Cruzamos juntos la calle, accedimos al puente y nos detuvimos en mitad del mismo, en el punto más elevado sobre el agua. Nim me indicó con un gesto que me sentara a su lado en la base de cemento que servía de soporte a la baranda del puente.
Nos sentamos en el charco de luz lechosa y rosácea que arralaban los faroles que colgaban sobre nuestras cabezas. Su brillo fantasmagórico tiñó de dorado los rizos cobrizos de mi tío. De cuando en cuando, un coche cruzaba el puente, pero los conductores no podían vernos, aun estando sentados a sólo unos metros de ellos, justo detrás de nuestra barrera protectora.
Nim agachó la mirada al tazón que yo aún sostenía en la mano. —Veo que aún no te has acabado la sopa, y deberías hacerlo. Seguramente se habrá enfriado ya.
Obediente, tomé otra cucharada —seguía estando deliciosa— y después me llevé el tazón a los labios y lo apuré. Luego miré a mi tío, esperando su revelación.
—Debo empezar —me informó— diciendo que tu madre siempre ha sido una mujer de ideas fijas. Muy terca, vaya, ¡Menuda novedad para mí!
—Hace sólo unas semanas —prosiguió—, poco antes de enterarme de que estaba planeando esta disparatada confrontación que tuvo el descaro de llamar «fiesta de cumpleaños» le envié un paquete importante. —Hizo una pausa y añadió—: Un paquete muy importante.
Estaba bastante segura de saber qué podía haber contenido ese paquete. Muy probablemente fuera lo mismo que en ese preciso instante estaba oculto en el relleno de mi parka. Pero si Nim estaba dispuesto a hablar, no iba a cortar el hilo de sus pensamientos con nimiedades como la destreza de Vartan Azov con la censura. Mi tío bien podría ser la única persona que poseyera las piezas del rompecabezas que faltaban y que yo necesitaba en aquel, el más peligroso de todos los juegos.
Pero ansiaba saber algo.
—¿Cuándo enviaste exactamente ese paquete a mi madre? —le pregunté.
—«Cuándo» lo envié es lo de menos —contestó Nim—. Lo importante es «por qué» lo envié.
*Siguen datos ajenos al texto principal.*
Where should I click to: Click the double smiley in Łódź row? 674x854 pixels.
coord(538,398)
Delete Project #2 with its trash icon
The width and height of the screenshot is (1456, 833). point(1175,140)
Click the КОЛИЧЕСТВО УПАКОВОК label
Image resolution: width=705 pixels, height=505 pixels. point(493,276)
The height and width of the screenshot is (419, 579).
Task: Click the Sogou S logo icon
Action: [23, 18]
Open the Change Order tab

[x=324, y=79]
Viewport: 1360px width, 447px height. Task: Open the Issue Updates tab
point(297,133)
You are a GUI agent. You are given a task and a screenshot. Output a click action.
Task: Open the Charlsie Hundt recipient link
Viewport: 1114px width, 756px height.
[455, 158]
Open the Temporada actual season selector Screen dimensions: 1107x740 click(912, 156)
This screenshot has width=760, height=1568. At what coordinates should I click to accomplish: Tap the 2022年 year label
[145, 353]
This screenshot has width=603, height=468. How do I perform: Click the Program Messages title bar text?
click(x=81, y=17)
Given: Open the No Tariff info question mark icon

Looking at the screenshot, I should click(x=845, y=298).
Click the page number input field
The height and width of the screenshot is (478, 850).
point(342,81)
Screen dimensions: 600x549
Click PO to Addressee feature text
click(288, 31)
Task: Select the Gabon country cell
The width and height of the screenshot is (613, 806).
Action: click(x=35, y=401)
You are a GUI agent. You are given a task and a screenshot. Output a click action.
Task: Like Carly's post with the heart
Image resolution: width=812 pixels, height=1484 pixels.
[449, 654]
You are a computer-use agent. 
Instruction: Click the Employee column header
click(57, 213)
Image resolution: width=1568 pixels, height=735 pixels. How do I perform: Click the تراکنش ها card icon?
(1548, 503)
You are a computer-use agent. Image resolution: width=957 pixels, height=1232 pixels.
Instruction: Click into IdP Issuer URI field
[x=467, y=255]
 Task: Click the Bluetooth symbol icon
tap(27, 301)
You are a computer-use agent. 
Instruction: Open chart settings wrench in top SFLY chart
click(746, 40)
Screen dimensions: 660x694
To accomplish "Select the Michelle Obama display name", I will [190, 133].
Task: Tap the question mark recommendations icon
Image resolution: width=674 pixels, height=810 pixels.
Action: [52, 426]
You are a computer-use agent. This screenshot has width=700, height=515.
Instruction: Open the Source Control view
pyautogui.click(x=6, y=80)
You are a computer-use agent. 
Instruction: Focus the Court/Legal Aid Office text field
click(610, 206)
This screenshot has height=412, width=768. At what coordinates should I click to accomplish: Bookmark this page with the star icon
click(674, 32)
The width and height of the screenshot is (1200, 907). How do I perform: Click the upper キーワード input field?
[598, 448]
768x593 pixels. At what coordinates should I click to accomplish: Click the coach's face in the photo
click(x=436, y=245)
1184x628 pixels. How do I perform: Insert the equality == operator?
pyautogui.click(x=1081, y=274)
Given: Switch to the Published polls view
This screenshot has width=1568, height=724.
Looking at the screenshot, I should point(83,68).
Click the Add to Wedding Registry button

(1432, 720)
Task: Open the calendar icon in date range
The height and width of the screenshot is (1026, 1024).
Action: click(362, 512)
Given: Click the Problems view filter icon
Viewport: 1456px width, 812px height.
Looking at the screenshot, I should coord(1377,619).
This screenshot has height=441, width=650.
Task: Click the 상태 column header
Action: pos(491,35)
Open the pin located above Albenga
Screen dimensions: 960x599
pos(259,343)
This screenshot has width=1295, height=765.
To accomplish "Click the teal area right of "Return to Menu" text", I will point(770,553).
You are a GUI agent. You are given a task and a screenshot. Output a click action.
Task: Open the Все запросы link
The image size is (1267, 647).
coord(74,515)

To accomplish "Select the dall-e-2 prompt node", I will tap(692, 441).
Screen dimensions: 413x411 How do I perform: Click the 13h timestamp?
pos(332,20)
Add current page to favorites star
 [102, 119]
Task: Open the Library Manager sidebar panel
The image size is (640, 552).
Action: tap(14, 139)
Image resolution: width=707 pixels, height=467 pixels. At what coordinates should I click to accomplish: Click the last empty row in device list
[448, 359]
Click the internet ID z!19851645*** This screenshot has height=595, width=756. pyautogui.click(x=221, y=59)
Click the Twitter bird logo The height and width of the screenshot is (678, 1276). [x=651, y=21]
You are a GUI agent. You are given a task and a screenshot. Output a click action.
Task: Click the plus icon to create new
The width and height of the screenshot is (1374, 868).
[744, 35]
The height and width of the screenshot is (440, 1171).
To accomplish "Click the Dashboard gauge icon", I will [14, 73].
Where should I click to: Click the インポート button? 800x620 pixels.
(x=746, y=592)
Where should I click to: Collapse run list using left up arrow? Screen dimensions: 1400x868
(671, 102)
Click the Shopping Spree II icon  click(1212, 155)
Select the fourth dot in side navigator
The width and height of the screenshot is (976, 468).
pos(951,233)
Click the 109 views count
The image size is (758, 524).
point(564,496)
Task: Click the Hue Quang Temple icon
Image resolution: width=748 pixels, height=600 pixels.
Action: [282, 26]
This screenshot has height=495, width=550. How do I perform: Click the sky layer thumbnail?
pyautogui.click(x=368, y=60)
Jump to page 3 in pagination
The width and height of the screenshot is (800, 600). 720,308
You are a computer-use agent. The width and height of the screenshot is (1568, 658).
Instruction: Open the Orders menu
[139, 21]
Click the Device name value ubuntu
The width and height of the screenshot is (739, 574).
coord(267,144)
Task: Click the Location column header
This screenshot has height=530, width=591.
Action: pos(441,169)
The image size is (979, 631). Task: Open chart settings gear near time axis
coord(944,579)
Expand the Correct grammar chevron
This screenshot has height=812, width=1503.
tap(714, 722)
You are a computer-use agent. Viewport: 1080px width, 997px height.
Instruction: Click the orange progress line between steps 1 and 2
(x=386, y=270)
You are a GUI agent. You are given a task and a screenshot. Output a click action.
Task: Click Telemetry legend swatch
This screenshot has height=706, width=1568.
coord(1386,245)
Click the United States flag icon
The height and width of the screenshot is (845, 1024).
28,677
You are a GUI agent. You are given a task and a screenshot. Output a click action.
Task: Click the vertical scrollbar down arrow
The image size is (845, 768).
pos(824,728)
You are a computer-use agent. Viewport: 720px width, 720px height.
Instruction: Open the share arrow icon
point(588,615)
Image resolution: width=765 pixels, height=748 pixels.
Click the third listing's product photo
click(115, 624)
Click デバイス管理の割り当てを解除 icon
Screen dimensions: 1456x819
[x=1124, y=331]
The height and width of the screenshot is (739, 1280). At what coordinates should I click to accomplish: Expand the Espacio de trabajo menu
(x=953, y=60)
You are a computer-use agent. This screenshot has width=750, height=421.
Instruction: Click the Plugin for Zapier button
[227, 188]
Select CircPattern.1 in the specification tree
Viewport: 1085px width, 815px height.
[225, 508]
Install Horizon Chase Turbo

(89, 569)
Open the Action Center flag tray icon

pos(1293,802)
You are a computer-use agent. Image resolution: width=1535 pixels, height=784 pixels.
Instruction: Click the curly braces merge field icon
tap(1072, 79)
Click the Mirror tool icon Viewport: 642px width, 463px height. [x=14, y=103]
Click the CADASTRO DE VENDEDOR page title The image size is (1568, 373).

Es un objeto de enorme trascendencia, aunque no me pertenecía. Era de otra persona… Me sorprendió recibirlo y se lo envié a tu madre.
—Muy bien; entonces, ¿por qué? —insistí.
—Porque Cat era la Reina Negra, la que estaba al mando —respondió, y me miró impaciente—. No sé cuánto te habrá contado Lily de todo esto, según me has dicho, pero su imprudencia podría habernos puesto a todos, especialmente a ti, en peligro, un tremendo peligro. —Nim cogió mi tazón y lo dejó en el suelo, a un lado. Luego me tomó de ambas manos y siguió hablando—: Era el dibujo de un ajedrez —me dijo—. Hace treinta años, cuando tu madre se erigió en custodia de las otras piezas, se desconocía el paradero de esa pieza parte del puzzle, aunque nosotros sí sabíamos, por un diario, que había sido capturado por una monja conocida como Mireille.